- _HOW TO COMPLETE THIS TASK_
The whole listing should be given back without any alteration.

- _DATA LISTING_

---*---

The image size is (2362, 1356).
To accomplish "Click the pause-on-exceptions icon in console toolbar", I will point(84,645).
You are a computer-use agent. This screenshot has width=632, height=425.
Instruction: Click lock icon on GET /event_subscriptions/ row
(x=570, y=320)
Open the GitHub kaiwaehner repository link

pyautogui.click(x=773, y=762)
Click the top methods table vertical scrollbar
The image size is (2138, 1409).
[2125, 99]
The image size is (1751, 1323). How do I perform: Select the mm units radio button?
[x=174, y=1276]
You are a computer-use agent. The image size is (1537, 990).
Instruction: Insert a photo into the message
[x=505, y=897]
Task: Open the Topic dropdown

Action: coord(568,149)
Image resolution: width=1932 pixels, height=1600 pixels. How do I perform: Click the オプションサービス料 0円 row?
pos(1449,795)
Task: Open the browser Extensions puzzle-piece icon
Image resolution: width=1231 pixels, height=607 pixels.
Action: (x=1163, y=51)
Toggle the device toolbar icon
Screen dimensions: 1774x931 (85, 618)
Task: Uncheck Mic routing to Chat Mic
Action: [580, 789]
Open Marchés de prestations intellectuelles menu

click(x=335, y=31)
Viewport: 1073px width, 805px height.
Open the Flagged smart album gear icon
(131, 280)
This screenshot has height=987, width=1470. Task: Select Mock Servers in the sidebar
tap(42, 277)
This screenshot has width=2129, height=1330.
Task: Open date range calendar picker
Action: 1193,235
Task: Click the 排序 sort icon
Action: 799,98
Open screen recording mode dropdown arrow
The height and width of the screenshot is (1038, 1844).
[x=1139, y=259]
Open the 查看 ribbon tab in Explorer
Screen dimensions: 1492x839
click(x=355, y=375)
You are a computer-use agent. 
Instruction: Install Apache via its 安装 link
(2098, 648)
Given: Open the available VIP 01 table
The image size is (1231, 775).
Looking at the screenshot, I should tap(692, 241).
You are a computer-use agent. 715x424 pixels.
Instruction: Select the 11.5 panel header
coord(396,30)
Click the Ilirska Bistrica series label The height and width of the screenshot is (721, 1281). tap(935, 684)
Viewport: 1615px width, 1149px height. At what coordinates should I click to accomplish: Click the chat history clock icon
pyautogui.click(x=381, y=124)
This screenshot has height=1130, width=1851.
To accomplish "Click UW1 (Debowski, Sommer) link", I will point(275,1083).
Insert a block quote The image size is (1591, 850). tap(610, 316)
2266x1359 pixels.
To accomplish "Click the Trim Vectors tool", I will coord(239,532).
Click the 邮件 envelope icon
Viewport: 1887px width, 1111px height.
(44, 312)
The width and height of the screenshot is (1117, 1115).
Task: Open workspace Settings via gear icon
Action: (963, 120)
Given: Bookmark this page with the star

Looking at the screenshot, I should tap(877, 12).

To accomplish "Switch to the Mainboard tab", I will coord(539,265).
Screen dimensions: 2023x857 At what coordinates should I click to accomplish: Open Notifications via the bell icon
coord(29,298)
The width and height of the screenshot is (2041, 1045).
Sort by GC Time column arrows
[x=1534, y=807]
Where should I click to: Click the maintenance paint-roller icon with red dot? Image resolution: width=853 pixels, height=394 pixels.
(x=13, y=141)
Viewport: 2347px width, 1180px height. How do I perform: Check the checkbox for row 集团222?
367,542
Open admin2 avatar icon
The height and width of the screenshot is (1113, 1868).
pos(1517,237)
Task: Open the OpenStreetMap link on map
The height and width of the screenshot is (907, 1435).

---*---

- _ANSWER TO THE PROBLEM_
The image size is (2362, 1356).
To accomplish "Click the pause-on-exceptions icon in console toolbar", I will point(84,645).
You are a computer-use agent. This screenshot has width=632, height=425.
Instruction: Click lock icon on GET /event_subscriptions/ row
(x=570, y=320)
Open the GitHub kaiwaehner repository link

pyautogui.click(x=773, y=762)
Click the top methods table vertical scrollbar
The image size is (2138, 1409).
[2125, 99]
The image size is (1751, 1323). How do I perform: Select the mm units radio button?
[x=174, y=1276]
You are a computer-use agent. The image size is (1537, 990).
Instruction: Insert a photo into the message
[x=505, y=897]
Task: Open the Topic dropdown

Action: coord(568,149)
Image resolution: width=1932 pixels, height=1600 pixels. How do I perform: Click the オプションサービス料 0円 row?
pos(1449,795)
Task: Open the browser Extensions puzzle-piece icon
Image resolution: width=1231 pixels, height=607 pixels.
Action: (x=1163, y=51)
Toggle the device toolbar icon
Screen dimensions: 1774x931 (85, 618)
Task: Uncheck Mic routing to Chat Mic
Action: [580, 789]
Open Marchés de prestations intellectuelles menu

click(x=335, y=31)
Viewport: 1073px width, 805px height.
Open the Flagged smart album gear icon
(131, 280)
This screenshot has height=987, width=1470. Task: Select Mock Servers in the sidebar
tap(42, 277)
This screenshot has width=2129, height=1330.
Task: Open date range calendar picker
Action: 1193,235
Task: Click the 排序 sort icon
Action: 799,98
Open screen recording mode dropdown arrow
The height and width of the screenshot is (1038, 1844).
[x=1139, y=259]
Open the 查看 ribbon tab in Explorer
Screen dimensions: 1492x839
click(x=355, y=375)
You are a computer-use agent. 
Instruction: Install Apache via its 安装 link
(2098, 648)
Given: Open the available VIP 01 table
The image size is (1231, 775).
Looking at the screenshot, I should tap(692, 241).
You are a computer-use agent. 715x424 pixels.
Instruction: Select the 11.5 panel header
coord(396,30)
Click the Ilirska Bistrica series label The height and width of the screenshot is (721, 1281). tap(935, 684)
Viewport: 1615px width, 1149px height. At what coordinates should I click to accomplish: Click the chat history clock icon
pyautogui.click(x=381, y=124)
This screenshot has height=1130, width=1851.
To accomplish "Click UW1 (Debowski, Sommer) link", I will point(275,1083).
Insert a block quote The image size is (1591, 850). tap(610, 316)
2266x1359 pixels.
To accomplish "Click the Trim Vectors tool", I will coord(239,532).
Click the 邮件 envelope icon
Viewport: 1887px width, 1111px height.
(44, 312)
The width and height of the screenshot is (1117, 1115).
Task: Open workspace Settings via gear icon
Action: (963, 120)
Given: Bookmark this page with the star

Looking at the screenshot, I should tap(877, 12).

To accomplish "Switch to the Mainboard tab", I will coord(539,265).
Screen dimensions: 2023x857 At what coordinates should I click to accomplish: Open Notifications via the bell icon
coord(29,298)
The width and height of the screenshot is (2041, 1045).
Sort by GC Time column arrows
[x=1534, y=807]
Where should I click to: Click the maintenance paint-roller icon with red dot? Image resolution: width=853 pixels, height=394 pixels.
(x=13, y=141)
Viewport: 2347px width, 1180px height. How do I perform: Check the checkbox for row 集团222?
367,542
Open admin2 avatar icon
The height and width of the screenshot is (1113, 1868).
pos(1517,237)
Task: Open the OpenStreetMap link on map
The height and width of the screenshot is (907, 1435).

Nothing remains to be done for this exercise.